Imagine this: you have 10 pounds at hand. Would you give it to 10 hungry and weak children to buy bread that costs 1 pound each? Or would you hand it to a middle-aged beggar who needs 10 pounds to get some antibiotics to cure his nasty bacterial infection? Some might choose the former based on the utilitarian principle (i.e. achieving the greatest good for the greatest number), whereas others might choose the latter due to the seemingly more severe nature of an infection.
Unfortunately, there is no one right answer.
In healthcare, this situation is no different, except that the hospital budget would have much more than 10 pounds and that the outcome of not allocating resources to a particular group of patients would most likely be death. Medical ethics of utilitarianism or deontology would probably be contradictory (opting for the option that maximises patients’ survival vs. the one that good doctors should make as bounded by the duty to do no harm), thus rendering one helpless in the decision-making process.

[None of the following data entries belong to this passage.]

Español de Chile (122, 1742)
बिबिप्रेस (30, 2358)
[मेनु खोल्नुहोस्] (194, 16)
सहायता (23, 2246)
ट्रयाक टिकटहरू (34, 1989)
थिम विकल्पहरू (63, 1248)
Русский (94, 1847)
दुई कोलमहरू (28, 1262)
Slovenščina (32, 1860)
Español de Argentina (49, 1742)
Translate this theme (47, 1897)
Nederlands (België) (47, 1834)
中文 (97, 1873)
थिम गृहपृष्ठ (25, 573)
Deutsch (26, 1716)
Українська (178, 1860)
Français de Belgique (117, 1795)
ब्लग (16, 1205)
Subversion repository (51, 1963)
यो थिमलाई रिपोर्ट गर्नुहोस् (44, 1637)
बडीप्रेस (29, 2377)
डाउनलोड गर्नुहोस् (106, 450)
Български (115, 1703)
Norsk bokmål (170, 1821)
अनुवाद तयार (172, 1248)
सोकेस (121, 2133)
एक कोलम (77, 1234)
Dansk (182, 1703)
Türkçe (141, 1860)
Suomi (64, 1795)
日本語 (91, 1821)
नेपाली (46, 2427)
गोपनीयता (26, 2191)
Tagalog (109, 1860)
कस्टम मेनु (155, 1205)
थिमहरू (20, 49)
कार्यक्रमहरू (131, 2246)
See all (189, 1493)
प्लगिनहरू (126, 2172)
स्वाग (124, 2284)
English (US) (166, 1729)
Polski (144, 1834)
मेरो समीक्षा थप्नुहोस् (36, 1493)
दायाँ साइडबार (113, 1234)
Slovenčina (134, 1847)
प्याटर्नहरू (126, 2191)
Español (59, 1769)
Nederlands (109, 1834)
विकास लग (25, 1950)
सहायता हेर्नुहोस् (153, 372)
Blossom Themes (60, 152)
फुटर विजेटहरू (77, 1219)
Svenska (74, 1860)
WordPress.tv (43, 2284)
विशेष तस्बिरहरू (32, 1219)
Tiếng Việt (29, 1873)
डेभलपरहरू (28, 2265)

Let’s take a look at drug rationing, since medicines take up a large proportion of the healthcare budget. Last year, NHS England decided to cap the numbers of hepatitis C patients receiving the new effective treatment, so that “only the sickest get the drugs immediately.”  This was not well-received, evident from a charity blaming them for “‘abandoning’ thousands of people to a potential death sentence by rationing drugs that can cure hepatitis C.” This accusation is certainly not an exaggeration, since this blood-borne viral infection can cause liver cirrhosis (i.e. liver scarring) if untreated and could later progress to liver failure or cancer.
With about 700,000 people dying each year because of it, researchers are frantically trying to find the miracle cure. They found it recently, or so it seems, as thesenew direct-acting antiviral drugs (DAAs) can clear the virus from the blood within 12 weeks.  The downside, however, is its cost – a whooping £30,000 per patient. Why are they so expensive?
Whilst the suspicion that big pharma merely wanting profit cannot be refuted, one cannot ignore other factors that contribute to the high price , especially the cost of drug development. Drug development is not as simple as discovering the drug and conducting experiments to look at its properties and toxicity. Scientists need to further undergo 4 phases of clinical testing, which takes about 10 to 15 years to complete:
Phase 1 – verify the safety and tolerability of the drugs in 20-100 healthy volunteers (6-9 m.o)
Phase 2 – determine the effectiveness of the drug by testing on several hundred patients (up to 2 yrs)
Phase 3 – expanded testing on more patients to look at adverse reactions (1-4 yrs)
Phase 4 – usually done after the drugs is shown to work and is given a licence to distribute to investigate long-term effectiveness and side effects
(To know more, you could refer to https://www.fda.gov/ForPatients/Approvals/Drugs/ucm405622.htm and http://www.cancerresearchuk.org/about-cancer/find-a-clinical-trial/what-clinical-trials-are/phases-of-clinical-trials)
Due to the lofty sum of money that went into the development process, companies usually buy a patent that grants them the right to be the only company producing the drug and receiving the profits, thus allowing them to recover the costs. In the UK, the standard patent usually lasts for 20 years . This may seem like a long period of time, but, in fact, the 20-year duration starts once the drugs are being tested in clinical trials. So what the companies get in reality is only 5 years to make money out of their drug, which explains the need to raise the price as much as they want whilst there is no competition.
With all this being said, it still begs the question: is there really the need to raise the hep C drug to £30k per patient?